Backslash roundtrip problem

uiri / toml

Python lib for TOML

MIT License

1.08k stars 190 forks source link

Backslash roundtrip problem #404

Open jeremysanders opened 2 years ago

jeremysanders commented 2 years ago

I'm having problems with Windows paths stored in toml files:

In [1]: import toml
In [2]: foo = {'a': 'C:\\hostedtoolcache\\windows\\Python\\3.9.13\\x64\\Lib\\site-packages\\PyQt5\\bindings'}
In [3]: d = toml.dumps(foo)
In [4]: d
Out[4]: 'a = "C:\\hostedtoolcache\\windows\\Python\\3.9.13\\x64\\\\Lib\\\\site-packages\\\\PyQt5\\\\bindings"\n'
In [5]: toml.loads(d)
/usr/lib/python3/dist-packages/toml/decoder.py in loads(s, _dict, decoder)
    512                                         multibackslash)
    513             except ValueError as err:
--> 514                 raise TomlDecodeError(str(err), original, pos)
    515             if ret is not None:
    516                 multikey, multilinestr, multibackslash = ret

TomlDecodeError: Reserved escape sequence used (line 1 column 1 char 0)

It looks like only some backslashes are escaped properly by dumps. I tested this with toml from github.

jeremysanders commented 2 years ago

Ok, I think I've narrowed this down to the presence of \x in the string:

In [24]: toml.dumps({'a': r'\x43'})
Out[24]: 'a = "\\u0043"\n'

https://github.com/uiri/toml/blob/59d83d0d51a976f11a74991fa7d220fc630d8bae/toml/encoder.py#L98 is wrong, as it splits on \x, but does not ignore \\x.

jeremysanders commented 2 years ago

I've created a pull request. However, I notice there are problems with strings like '\x02' which don't seem to work, which my pull request doesn't address.

davidfokkema commented 2 years ago

Got bitten by this just now. I have a user whose name starts with an 'x' and saving their home directory path into a config file breaks my app. Not fun.
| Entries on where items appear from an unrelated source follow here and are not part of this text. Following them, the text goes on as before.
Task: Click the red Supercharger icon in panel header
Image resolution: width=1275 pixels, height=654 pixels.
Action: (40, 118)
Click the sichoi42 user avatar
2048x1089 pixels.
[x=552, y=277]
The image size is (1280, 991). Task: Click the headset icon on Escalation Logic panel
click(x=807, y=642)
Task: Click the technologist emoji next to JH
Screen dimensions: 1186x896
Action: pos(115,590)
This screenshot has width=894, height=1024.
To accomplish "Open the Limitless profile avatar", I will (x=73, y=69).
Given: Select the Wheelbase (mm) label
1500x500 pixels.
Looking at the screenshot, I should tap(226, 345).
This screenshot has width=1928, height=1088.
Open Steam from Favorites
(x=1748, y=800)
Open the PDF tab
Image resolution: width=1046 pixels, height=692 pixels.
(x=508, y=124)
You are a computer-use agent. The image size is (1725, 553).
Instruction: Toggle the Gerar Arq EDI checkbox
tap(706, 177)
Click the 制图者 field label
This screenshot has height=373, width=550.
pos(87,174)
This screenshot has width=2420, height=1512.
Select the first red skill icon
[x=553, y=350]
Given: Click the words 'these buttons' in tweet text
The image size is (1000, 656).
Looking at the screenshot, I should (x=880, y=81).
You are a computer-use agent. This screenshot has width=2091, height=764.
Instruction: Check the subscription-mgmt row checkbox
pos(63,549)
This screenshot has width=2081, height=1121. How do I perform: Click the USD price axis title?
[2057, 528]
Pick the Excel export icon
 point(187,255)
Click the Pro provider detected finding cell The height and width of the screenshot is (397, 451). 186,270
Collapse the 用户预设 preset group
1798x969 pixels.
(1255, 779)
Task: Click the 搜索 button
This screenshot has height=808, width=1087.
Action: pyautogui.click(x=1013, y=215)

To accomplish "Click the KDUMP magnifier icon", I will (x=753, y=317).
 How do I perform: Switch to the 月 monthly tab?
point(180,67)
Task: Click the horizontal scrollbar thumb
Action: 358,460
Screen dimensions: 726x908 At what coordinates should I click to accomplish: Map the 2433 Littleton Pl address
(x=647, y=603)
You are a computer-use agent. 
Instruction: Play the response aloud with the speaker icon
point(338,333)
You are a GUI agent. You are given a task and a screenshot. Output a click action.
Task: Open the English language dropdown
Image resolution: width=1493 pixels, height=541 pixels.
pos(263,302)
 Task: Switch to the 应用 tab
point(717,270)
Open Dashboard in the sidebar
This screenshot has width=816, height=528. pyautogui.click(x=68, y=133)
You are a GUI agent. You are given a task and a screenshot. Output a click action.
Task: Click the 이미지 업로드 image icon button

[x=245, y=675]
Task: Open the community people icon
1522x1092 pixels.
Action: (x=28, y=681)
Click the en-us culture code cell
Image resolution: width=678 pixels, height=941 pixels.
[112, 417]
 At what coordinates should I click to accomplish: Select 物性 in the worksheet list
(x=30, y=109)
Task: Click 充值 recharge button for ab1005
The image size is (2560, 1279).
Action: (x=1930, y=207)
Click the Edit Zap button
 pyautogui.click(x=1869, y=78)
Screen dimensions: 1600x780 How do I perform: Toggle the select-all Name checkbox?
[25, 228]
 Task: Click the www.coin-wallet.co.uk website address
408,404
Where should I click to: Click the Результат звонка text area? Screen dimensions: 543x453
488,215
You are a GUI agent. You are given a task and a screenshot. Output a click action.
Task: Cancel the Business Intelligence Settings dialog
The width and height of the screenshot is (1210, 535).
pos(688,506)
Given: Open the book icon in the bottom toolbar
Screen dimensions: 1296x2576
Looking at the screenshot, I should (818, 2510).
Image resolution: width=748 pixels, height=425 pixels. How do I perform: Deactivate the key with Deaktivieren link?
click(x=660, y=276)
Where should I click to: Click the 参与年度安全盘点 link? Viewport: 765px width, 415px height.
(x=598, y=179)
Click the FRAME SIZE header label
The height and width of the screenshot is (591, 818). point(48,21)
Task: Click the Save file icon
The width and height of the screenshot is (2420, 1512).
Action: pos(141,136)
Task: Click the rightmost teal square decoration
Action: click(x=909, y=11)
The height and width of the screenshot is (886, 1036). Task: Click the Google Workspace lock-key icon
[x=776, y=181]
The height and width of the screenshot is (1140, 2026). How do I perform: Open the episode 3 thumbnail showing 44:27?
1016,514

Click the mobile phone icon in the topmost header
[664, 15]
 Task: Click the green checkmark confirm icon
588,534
davidfokkema commented 2 years ago

I'm switching to tomli (included in the standard library of version 3.11) in combination with tomli_w.

dimakuv commented 1 year ago

We were also bitten by this:

>>> toml.dumps({'A': '\\x2d'})
'A = "\\u002d"\n'

As was already pointed out, this code is at fault: https://github.com/uiri/toml/blob/59d83d0d51a976f11a74991fa7d220fc630d8bae/toml/encoder.py#L99-L113

The code is extremely complicated and must be untangled in order to fix this bug. We didn't attempt it; instead we're planning on switching to tomli.